● INFORMATION SUPPLIED
◇ ◇ ◇ ◇ ◇ ◇ ◇

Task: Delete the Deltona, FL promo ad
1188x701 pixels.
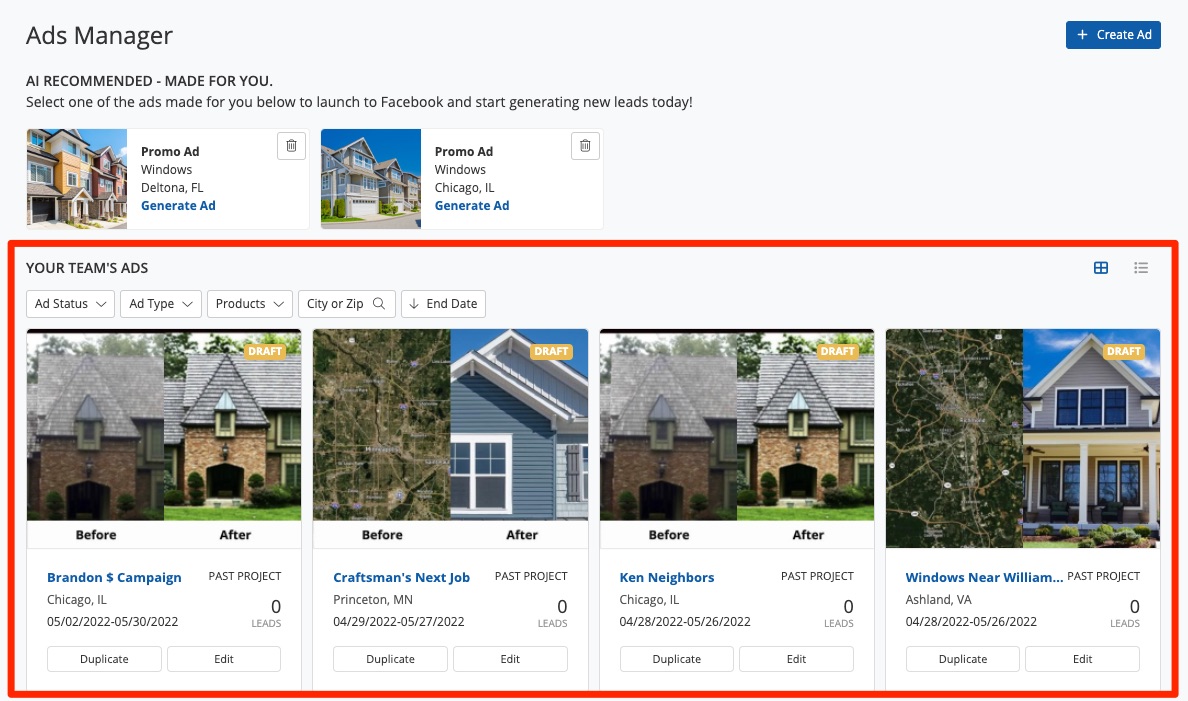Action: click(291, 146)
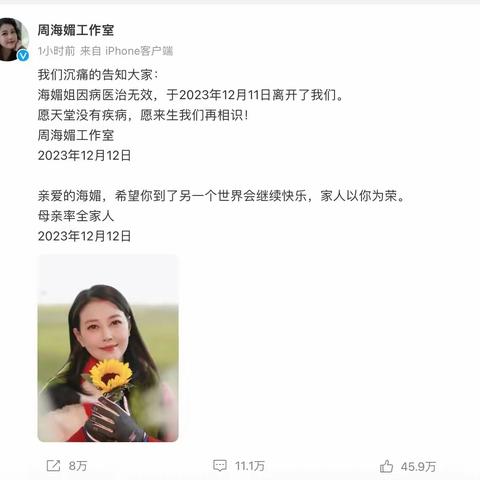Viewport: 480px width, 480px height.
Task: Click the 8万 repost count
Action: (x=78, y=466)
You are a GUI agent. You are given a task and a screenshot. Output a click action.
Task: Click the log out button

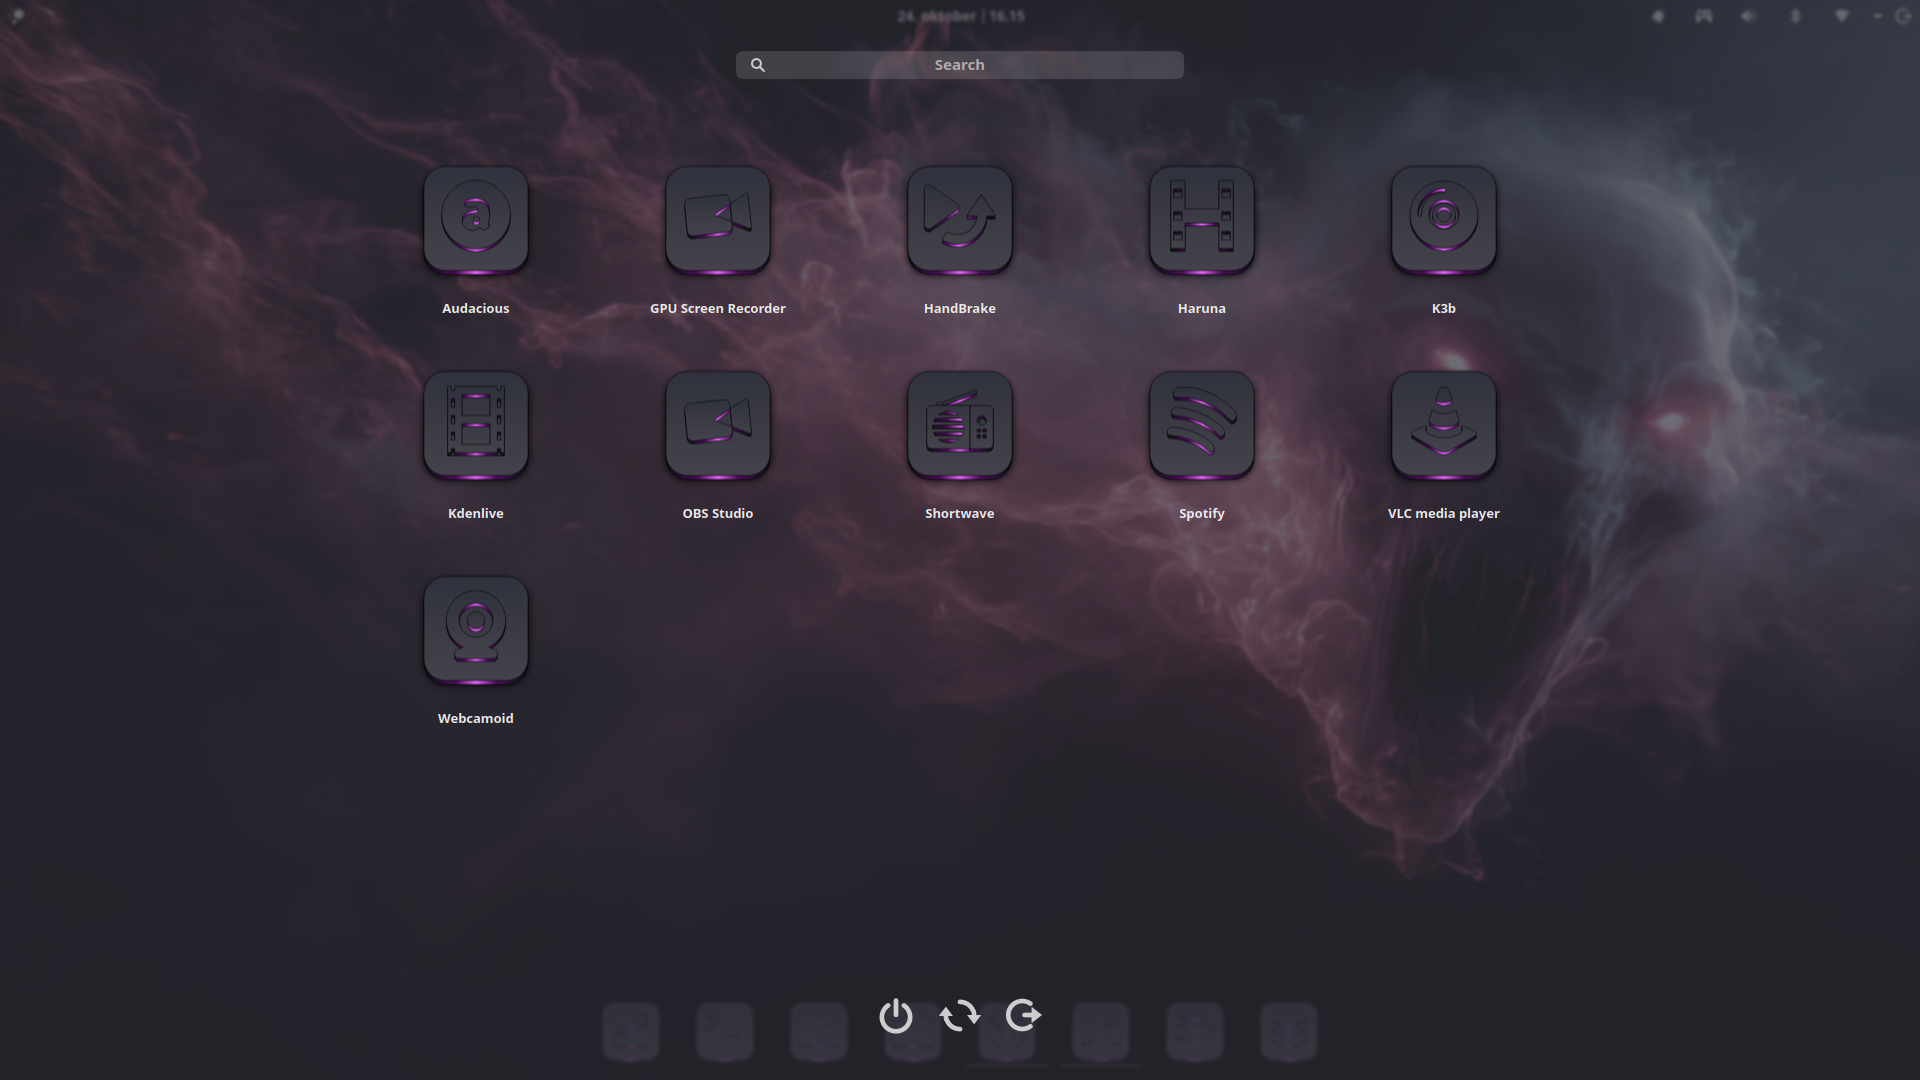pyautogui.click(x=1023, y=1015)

◇ ◇ ◇ ◇ ◇ ◇ ◇

● THE REQUEST
Express the records from the line containing "You are a GUI" through the end of the records, inclusive, as a two-column CSV with the columns "instruction" and "response". Give one row per record with each value in a single quoted field, turn line breaks into spaces, and leave the pictures out.

● CORRECT RESPONSE
instruction,response
"You are a GUI agent. You are given a task and a screenshot. Output a click action. Task: Click the log out button","pyautogui.click(x=1023, y=1015)"